WHAT IS REQUIRED
Using the listing below, report how many lines hold the word "button", and nothing else.

Content starts

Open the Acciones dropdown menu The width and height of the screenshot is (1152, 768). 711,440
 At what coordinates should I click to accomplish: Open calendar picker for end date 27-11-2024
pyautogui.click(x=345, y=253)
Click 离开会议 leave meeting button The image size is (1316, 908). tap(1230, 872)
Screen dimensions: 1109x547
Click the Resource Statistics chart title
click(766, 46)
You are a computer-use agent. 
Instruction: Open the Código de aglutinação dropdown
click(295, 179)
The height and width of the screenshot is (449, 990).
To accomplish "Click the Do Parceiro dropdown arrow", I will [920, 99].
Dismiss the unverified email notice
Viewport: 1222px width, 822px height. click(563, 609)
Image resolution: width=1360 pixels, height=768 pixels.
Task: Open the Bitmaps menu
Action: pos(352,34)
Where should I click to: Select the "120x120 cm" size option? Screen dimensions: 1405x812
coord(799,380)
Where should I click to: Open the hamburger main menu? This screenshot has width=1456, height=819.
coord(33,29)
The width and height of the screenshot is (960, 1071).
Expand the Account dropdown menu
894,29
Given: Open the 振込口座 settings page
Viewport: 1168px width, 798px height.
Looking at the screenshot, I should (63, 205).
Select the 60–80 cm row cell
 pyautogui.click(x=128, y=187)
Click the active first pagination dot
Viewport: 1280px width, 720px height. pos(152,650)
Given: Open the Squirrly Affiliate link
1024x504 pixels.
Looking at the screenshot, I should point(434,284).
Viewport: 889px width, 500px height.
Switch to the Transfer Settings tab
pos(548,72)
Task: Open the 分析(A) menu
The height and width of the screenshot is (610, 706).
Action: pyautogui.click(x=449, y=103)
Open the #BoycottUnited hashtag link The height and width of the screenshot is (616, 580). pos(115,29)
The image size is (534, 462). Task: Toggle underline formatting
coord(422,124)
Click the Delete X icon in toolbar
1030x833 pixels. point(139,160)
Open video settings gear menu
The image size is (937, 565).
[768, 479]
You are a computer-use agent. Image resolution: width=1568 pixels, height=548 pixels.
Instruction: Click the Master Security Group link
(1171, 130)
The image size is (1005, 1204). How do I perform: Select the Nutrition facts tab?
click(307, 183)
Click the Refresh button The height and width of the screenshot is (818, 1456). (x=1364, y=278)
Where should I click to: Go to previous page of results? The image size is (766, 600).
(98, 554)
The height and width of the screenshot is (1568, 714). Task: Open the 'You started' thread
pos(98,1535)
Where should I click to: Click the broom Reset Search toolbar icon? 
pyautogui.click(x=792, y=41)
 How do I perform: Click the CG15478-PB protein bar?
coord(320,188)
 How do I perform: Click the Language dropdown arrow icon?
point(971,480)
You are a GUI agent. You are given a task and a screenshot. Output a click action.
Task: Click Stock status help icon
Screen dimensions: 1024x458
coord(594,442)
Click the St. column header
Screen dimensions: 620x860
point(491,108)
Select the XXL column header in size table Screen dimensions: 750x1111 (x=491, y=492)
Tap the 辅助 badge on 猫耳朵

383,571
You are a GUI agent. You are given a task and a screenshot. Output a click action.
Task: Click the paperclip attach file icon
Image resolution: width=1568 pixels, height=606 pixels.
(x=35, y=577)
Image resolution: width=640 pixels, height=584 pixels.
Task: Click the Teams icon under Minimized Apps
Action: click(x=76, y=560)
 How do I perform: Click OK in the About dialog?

Content ends

ANSWER FOR THE TASK
2